6th-century BCE Persian noblewoman

Phaedymia (or Phaedyme, Phædima; Φαιδύμη) was the daughter of Otanes, a nobleman of the Achaemenid Persian court in the early 6th century BCE. She was married, successively, to Cambyses II, then Bardiya (or Galatia), and then Darius I.

Herodotus tells us in his Histories that the Persian king Cambyses II married Phaedymia. Otanes may have been the brother of Cassandane, who was Cambyses' mother. If this is correct, Phaedymia was not only Cambyses's wife but also his cousin.

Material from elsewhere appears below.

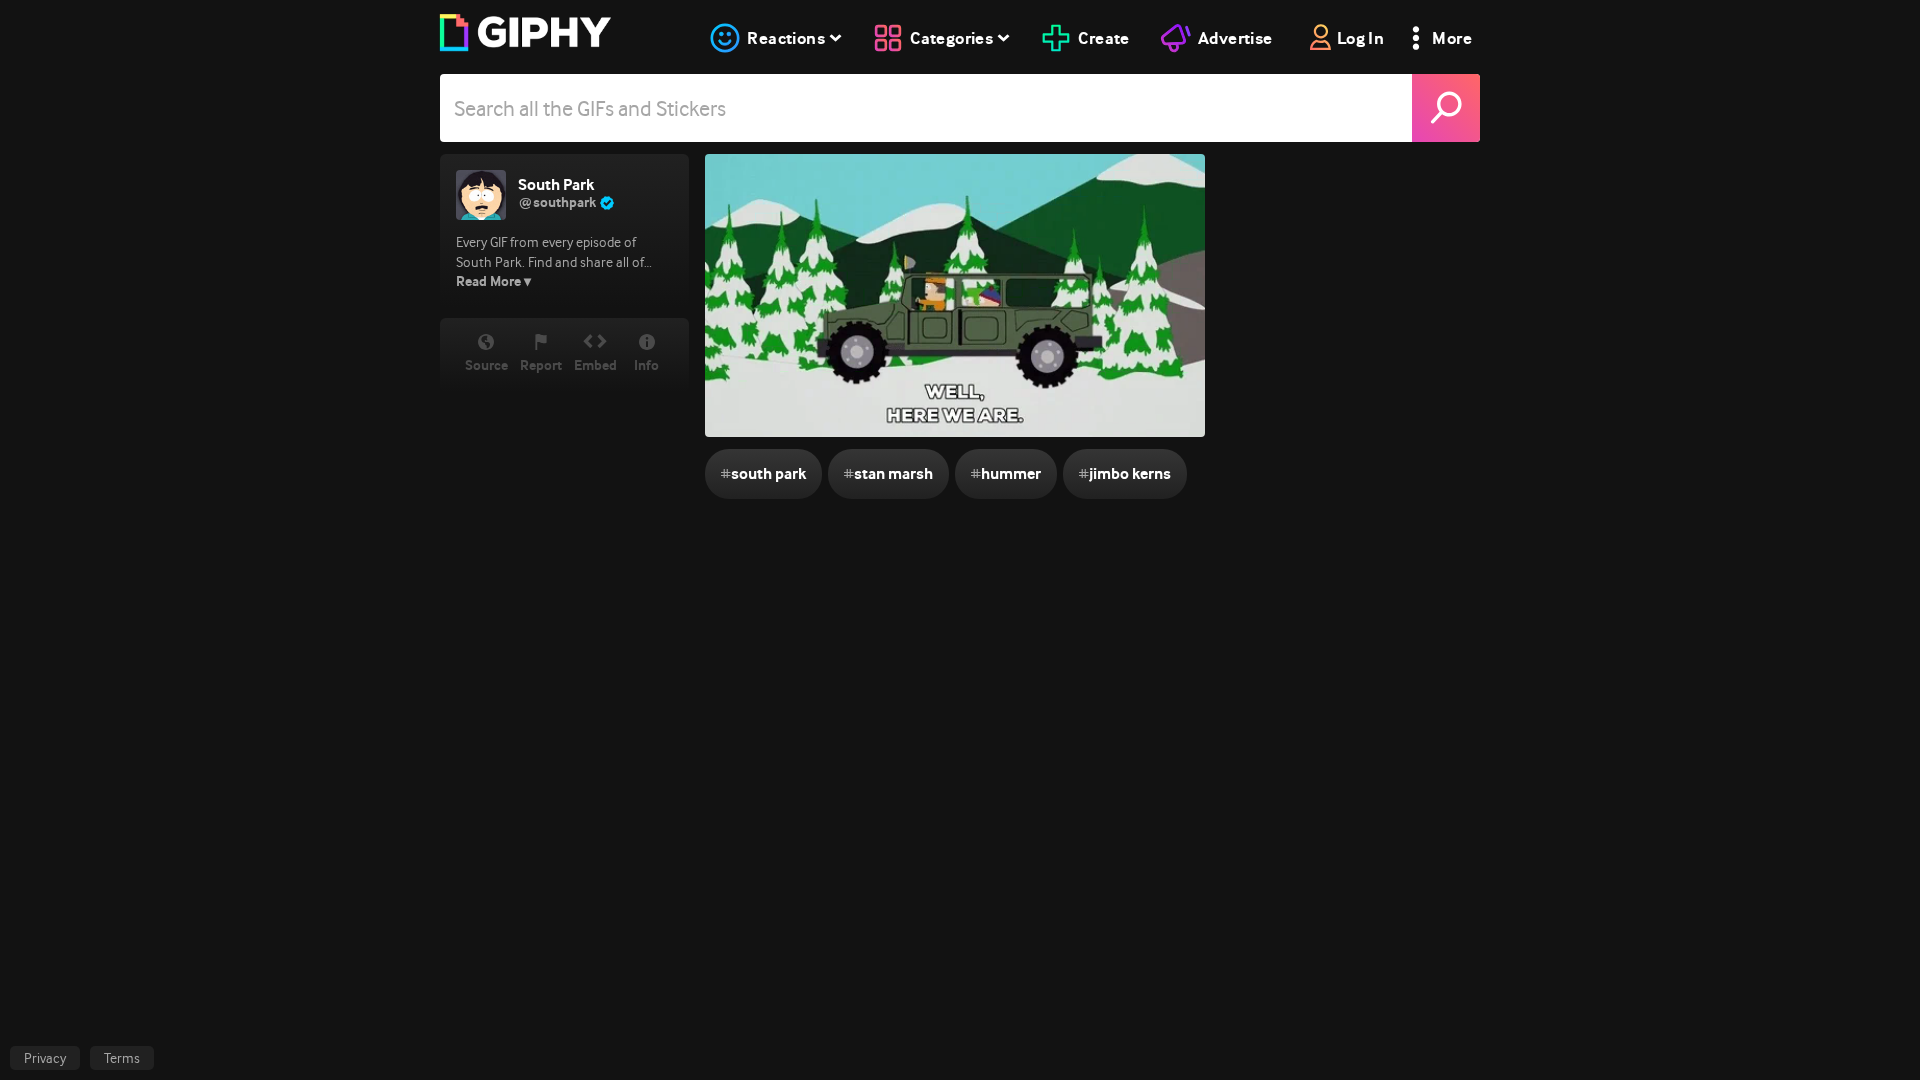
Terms (122, 1058)
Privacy (45, 1058)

Cambyses died in the spring of 522 BCE and was succeeded by Bardiya, son of Cyrus. But according to the conventional history as related by ancient writers, the "Bardiya" now on the throne was an impostor; in reality he was a magus named Gaumata. Herodotus wrote that Otanes was the first to suspect that the new king was an impostor. Next came Phaedymia who, with all the other wives of Cambyses, was now wife of the false Bardiya. Phaedymia told her father of the ruse. Upon hearing this, Otanes organized a conspiracy that ousted Gaumata put Darius I on the Persian throne in the autumn of 522 BCE. Phaedymia then married Darius; her father Otanes married a sister of Darius.

Most modern historians do not consider Darius's version of events (i.e., the conventional history) convincing, and assume that the person who ruled for a few months was the real son of Cyrus, and that the story of his impersonation by a magus was an invention of Darius to justify his seizure of the throne.